Tak hanya soal makanan. Sejarah Islam mencatat bahwa aturan-aturan tegas dan diberlakukan untuk melindungi Muslim dari minuman yang haram dan tidak tayib. Contoh kasusnya adalah larangan meminum khamar atau minuman beralkohol. Khamar sudah dikenal masyarakat Arab sejak sebelum Islam datang.
Saat Islam datang pada abad ke- 7, segala bentuk minuman keras dari sumber dilarang dikonsumsi secara bertahap, termasuk di dalamnya sari buah yang difermentasi. Perasan sari buah segar, seperti perasan anggur dan kurma serta cuka, tetap diperbolehkan dikonsumsi.
Pelarangan sejumlah kategori ma kanan dan minuman, tulis Stone, adalah karena makanan dan minuman itu membahayakan atau merusak fisik, mental, dan spiritual pengonsumsinya.Makanan difungsikan sebagai sarana pencegahan penyakit dan bentuk kepatuhan spiritual.

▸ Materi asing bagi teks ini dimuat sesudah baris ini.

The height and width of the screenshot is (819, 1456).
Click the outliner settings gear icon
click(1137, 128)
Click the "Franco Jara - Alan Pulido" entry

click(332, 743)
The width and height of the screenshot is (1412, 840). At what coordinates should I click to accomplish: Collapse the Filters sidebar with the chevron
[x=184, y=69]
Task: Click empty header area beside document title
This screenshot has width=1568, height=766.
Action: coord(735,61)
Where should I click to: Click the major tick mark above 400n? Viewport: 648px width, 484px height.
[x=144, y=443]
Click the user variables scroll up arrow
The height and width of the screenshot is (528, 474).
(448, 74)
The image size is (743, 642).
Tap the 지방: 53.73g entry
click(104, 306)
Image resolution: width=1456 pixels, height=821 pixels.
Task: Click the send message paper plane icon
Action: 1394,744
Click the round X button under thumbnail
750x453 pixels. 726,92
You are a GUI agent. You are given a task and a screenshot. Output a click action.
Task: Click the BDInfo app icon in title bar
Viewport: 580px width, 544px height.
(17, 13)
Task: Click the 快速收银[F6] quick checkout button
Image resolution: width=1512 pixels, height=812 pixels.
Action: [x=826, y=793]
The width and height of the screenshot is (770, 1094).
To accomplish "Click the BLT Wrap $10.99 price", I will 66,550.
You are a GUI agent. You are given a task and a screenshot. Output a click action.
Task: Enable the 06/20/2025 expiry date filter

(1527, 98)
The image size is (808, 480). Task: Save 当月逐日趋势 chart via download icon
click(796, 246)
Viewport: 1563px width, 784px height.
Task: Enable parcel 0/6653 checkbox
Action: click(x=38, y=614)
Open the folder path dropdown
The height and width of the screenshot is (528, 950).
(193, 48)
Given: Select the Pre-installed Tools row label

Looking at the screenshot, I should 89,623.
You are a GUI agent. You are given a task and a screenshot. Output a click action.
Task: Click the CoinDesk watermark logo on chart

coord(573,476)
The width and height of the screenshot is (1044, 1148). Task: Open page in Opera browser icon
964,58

"Penghentian kebiasaan meminum alkohol secara tegas dilakukan selama tiga tahun sejak Rasulullah berada di Madinah pada 622 atau 623 M," ungkap peneliti penyalahgunaan alkohol University of Arizona, Siraj Islam Mufti, dalam artikelnya "Alcoholism and Islam". Proses itu sebenarnya lebih panjang karena sudah bermula secara gradual sejak awal masa kenabian di Makkah.
Saat instruksi haram meminum minuman keras turun, Muslim Madinah segera membuang semua minuman keras yang masih mereka simpan.
Proses yang perlahan ini salah satunya untuk menekan potensi kebencian atas ajaran Islam yang melarang makanan dan minuman haram.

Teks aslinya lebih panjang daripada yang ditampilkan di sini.